The judge said this in effect means the court is limited by the Government's original decision to issue a correction order.

He added that this would be in contradiction with the rules of Pofma, which requires the court to hear Pofma appeals afresh and not be bound by previous decisions, or what is legally termed a rehearing.

But the AGC said there was "nothing exceptional" in a situation where the Government succeeds in a court challenge if a person cannot prove his case.

This is also what happens in, say, judicial reviews, if a person challenging the Government's decision on some matter cannot prove that the Government has been unreasonable.

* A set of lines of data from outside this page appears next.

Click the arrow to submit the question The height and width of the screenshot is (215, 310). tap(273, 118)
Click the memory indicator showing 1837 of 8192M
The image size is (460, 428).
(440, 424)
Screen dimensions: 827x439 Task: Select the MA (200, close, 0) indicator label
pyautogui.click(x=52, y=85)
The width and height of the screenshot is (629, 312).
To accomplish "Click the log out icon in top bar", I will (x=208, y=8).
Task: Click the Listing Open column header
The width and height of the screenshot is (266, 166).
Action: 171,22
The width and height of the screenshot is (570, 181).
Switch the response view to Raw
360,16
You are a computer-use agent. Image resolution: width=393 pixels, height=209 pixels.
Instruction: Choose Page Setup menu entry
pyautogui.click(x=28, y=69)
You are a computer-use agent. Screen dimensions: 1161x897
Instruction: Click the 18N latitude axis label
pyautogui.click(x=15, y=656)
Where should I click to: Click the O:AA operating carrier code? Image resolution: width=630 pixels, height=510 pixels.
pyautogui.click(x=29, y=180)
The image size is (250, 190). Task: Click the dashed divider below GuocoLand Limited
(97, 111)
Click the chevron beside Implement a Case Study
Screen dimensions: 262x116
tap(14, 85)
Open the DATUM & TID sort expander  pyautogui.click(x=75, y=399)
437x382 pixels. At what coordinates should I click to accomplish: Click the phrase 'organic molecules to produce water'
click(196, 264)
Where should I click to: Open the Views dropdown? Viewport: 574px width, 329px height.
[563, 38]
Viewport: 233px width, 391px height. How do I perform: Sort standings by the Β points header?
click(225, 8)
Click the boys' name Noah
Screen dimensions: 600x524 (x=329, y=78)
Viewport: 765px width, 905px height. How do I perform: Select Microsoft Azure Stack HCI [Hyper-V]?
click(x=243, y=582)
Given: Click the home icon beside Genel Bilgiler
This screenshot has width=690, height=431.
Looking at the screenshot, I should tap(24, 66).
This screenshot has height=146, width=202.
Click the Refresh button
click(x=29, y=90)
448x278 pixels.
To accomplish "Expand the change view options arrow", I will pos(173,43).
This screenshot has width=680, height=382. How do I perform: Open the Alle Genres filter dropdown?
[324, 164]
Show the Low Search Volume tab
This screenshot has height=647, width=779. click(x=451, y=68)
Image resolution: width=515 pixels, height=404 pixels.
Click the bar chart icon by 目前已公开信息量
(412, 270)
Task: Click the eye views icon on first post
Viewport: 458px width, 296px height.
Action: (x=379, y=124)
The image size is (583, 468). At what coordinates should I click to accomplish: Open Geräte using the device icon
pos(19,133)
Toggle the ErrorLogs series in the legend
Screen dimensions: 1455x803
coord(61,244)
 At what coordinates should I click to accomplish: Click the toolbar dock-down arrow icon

The AGC also said that just because an appeal is by way of a rehearing, that does not determine on which side the burden of proof falls.

TOC, in arguing its case, said the Government had not adequately proved that the statements on judicial executions are false.

It added in its submissions that the Government "has only provided bare assertions that the practices asserted... never existed".

More evidence would be needed, it said, "including but not limited to official communications, statistics, reports, standard operating procedure guidebooks referred to by prison officers, independent verification and so on".


In defending its article, TOC also said the statements in question could not be considered statements of fact and that a reasonable reader would not have construed it as such.

Since it was merely reporting allegations made by Lawyers For Liberty, TOC added, the statements can only be considered hearsay.

"The reasonable reader would inevitably recognise that the 16 January 2020 article was, quite blatantly, reporting on hearsay," said TOC.

Further, it had "exercised an abundance of caution to ensure that readers were aware that the... statement contained mere allegations".

It cited, for instance, that it had used the words "alleged" and "allegations" "no less than six times", and had also indicated it had contacted the Ministry for Home Affairs for comments.

As such, TOC said , it had not taken any position on whether the statements were true or false.

To this, the AGC noted TOC did not dispute the Government's position that the claims by Lawyers for Liberty are false.

The AGC said it is irrelevant that TOC did not present the claims as its own because the falsehoods would still cause harm to society.

Whether or not TOC had taken a position on the falsehoods was also irrelevant, since Pofma corrections orders apply "even if the person does not know or has no reason to believe that the statement is false", it said.

TOC also had an alternative argument: that the statements are, in fact, true statements of fact.

It argued that it had made only one statement of fact in its article, and that is that Lawyers for Libery had made the claims.

"Fair reporting of certain yet-to-be verified information passed down by third parties does not accord with this common-sensical understanding of 'fake news'," said TOC.

"Pofma was never intended to catch even-handed reports of allegations made by third parties."

The AGC, however, said "this completely misses the point".

The correction order was not directed at TOC's claims that Lawyers for Liberty had said certain things, but was rather directed at what Lawyers for Liberty had said, it added.

The AGC said TOC may have misunderstood the issuance of a correction order as an exercise in fault-finding and felt it had to seek vindication in court.

But this is not the case, as a person repeating a falsehood made by another party can also be asked to correct it, added the AGC.

Such orders are aimed at protecting the public from falsehoods, it said.

The AGC also said no public interest is served in spreading falsehoods, whether it is through new media outlets, the mainstream media, or otherwise.

A journalist who disagrees he has communicated a falsehood can always challenge the Government's decision in court, it added.

Justice Belinda Ang, who heard the TOC appeal, will give her judgment at later date.